Work to complete: Please reproduce word for word the part of the STEM educator text below starting at "Mrs. Strube is keen" and ending at "teachers and librarians.".

Study text:
________________________

STEM Secondary Educator of the Year

Mrs. Teresa Strube, Middle School Science and Math teacher, UW Lab School
STEM Secondary Educator of the Year - Mrs. Teresa Strube, Middle School Science and Math teacher, UW Lab School
“It’s a bit unusual for science and math teachers to form strong partnerships with the librarians in a school, but Mrs. Strube is the exception! She works closely with my staff to create and teach innovative technology electives,” said Dr. Margaret Hudson, principal at the UW Lab School.

These elective courses, offered quarterly for the past two years, have included building raspberry pi, robotics exploration, programming Sphero robots, and a girls-only technology course.

Mrs. Strube is keen to assess her work as a teacher and find multiple strategies to achieve goals, such as involving more middle school girls in the technology electives. This past fall, she took 20 middle school students to a regional library conference, where the students presented their experiments to a large group of teachers and librarians.

________________________

Entries shown:
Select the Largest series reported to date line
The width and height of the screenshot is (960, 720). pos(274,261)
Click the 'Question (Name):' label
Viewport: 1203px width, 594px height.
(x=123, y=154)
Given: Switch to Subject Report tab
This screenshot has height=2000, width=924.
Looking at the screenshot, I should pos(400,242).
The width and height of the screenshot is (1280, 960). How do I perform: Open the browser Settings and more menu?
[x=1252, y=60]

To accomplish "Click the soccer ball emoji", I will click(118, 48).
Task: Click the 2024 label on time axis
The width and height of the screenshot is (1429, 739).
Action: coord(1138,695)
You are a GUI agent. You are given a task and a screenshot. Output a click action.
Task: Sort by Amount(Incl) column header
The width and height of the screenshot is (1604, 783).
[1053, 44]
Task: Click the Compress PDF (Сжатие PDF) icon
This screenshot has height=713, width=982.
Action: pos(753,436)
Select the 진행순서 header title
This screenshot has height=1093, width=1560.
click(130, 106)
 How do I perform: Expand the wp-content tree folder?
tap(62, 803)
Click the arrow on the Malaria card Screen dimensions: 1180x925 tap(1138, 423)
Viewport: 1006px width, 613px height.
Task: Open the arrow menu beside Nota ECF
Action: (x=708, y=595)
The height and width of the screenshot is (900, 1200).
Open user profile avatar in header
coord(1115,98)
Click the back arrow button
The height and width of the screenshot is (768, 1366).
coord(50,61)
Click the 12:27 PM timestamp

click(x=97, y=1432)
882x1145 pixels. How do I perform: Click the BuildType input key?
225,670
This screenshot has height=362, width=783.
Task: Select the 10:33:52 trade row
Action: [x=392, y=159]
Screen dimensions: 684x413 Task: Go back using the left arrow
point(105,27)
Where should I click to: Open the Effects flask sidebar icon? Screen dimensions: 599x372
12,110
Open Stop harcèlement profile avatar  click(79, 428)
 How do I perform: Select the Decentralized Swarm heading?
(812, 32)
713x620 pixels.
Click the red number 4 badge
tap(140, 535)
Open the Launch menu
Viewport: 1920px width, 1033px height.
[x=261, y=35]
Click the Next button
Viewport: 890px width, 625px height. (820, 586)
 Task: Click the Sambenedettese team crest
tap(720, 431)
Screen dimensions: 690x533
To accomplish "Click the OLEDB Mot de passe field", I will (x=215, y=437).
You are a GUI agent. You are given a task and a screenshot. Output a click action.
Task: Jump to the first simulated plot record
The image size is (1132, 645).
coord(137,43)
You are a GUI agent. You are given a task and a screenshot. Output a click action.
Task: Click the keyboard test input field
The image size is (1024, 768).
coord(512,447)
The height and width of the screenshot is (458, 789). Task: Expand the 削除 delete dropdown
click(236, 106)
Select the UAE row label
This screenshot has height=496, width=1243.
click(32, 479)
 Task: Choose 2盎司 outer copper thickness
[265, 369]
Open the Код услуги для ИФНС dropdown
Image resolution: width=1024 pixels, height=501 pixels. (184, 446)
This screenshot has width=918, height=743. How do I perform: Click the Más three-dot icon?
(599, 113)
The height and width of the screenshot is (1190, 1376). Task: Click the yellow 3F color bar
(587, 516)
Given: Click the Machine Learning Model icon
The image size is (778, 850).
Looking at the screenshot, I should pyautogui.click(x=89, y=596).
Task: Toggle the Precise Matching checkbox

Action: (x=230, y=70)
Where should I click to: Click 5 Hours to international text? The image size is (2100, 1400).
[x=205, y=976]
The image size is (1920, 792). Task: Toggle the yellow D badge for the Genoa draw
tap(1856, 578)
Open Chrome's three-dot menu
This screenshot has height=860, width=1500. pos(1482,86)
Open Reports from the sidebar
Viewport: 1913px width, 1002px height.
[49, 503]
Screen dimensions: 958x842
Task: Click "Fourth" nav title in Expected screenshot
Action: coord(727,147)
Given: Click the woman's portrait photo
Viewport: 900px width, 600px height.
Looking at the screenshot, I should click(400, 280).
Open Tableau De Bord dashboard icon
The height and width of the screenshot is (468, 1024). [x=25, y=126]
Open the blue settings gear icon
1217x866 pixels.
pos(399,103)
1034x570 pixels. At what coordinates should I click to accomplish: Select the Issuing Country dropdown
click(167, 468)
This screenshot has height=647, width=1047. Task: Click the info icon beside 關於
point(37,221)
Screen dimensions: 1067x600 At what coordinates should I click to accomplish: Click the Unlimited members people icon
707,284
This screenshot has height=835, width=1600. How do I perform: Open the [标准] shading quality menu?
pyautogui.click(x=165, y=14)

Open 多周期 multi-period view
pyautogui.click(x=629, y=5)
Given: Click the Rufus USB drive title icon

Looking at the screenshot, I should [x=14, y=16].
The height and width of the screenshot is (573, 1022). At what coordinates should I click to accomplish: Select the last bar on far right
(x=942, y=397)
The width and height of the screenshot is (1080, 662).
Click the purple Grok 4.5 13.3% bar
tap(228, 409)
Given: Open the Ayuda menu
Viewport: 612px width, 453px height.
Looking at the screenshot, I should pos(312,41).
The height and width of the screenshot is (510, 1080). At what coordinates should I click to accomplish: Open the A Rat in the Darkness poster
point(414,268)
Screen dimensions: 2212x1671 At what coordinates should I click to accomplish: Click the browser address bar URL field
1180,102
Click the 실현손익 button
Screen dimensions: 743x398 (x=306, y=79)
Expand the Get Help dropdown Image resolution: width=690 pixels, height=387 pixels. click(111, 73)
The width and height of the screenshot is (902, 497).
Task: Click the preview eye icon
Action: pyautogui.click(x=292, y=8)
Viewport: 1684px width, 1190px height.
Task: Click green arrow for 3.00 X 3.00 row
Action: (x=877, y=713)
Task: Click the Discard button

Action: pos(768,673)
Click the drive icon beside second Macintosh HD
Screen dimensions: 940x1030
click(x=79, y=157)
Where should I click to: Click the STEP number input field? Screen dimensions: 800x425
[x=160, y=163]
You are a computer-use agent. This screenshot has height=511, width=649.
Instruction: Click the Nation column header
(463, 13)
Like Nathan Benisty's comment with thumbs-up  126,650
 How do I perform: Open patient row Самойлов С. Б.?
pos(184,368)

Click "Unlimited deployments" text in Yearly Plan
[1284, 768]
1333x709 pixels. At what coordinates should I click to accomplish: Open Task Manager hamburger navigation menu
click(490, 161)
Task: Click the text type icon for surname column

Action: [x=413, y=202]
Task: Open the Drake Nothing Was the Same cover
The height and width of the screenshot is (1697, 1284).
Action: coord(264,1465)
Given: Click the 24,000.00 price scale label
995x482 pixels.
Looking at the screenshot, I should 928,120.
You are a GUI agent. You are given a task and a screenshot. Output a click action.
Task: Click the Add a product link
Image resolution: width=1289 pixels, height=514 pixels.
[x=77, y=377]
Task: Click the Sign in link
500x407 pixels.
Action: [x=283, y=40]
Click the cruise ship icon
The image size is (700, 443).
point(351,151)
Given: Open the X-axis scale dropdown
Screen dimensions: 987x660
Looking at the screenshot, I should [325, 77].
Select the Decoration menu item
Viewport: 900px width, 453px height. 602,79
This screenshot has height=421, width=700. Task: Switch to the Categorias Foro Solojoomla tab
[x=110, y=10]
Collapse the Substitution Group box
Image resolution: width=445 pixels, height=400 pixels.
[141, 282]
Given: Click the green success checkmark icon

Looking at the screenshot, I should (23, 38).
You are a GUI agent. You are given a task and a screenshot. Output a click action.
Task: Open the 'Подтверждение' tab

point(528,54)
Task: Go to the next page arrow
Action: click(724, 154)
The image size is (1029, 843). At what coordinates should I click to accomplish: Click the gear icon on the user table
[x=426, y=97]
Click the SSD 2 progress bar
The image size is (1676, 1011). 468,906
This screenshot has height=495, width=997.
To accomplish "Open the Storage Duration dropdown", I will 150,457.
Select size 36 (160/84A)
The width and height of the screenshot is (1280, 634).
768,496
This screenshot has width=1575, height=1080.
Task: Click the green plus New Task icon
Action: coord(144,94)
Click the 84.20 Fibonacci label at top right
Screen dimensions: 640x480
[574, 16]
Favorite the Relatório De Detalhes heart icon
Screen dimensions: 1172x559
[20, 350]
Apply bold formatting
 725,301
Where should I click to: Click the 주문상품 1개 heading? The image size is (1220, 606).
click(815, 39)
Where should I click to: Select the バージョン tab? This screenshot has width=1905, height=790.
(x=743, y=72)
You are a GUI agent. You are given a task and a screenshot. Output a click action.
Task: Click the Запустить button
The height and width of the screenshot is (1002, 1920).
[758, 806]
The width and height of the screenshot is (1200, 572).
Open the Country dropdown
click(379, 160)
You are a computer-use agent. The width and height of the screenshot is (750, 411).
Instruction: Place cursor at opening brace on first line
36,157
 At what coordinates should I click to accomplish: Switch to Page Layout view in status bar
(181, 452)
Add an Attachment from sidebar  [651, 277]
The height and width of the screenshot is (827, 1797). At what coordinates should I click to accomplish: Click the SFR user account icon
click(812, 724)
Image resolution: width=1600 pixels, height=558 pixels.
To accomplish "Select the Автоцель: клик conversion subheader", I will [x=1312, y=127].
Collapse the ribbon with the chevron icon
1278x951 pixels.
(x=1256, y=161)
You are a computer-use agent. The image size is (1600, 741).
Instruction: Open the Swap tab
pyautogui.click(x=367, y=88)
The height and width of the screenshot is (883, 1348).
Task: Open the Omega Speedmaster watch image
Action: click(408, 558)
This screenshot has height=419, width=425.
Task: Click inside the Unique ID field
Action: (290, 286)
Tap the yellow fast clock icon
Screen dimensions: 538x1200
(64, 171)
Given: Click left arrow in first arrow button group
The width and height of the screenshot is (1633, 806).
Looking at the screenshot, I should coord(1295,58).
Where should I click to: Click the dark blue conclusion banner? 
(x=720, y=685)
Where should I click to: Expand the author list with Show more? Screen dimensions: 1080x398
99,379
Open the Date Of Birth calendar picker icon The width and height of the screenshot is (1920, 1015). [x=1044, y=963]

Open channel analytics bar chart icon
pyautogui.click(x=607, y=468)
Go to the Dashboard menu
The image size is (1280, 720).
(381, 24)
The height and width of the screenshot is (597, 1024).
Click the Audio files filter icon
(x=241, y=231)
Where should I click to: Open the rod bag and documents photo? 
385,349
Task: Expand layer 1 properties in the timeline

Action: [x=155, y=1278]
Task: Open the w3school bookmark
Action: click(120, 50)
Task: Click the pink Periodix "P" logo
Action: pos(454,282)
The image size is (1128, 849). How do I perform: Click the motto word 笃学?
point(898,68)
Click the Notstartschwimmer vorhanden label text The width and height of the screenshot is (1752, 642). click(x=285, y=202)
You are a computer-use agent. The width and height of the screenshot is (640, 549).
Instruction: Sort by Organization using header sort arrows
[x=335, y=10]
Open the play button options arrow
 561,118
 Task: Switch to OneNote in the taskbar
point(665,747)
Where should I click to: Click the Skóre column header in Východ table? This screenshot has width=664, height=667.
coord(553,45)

________________________

Problem solution:
Mrs. Strube is keen to assess her work as a teacher and find multiple strategies to achieve goals, such as involving more middle school girls in the technology electives. This past fall, she took 20 middle school students to a regional library conference, where the students presented their experiments to a large group of teachers and librarians.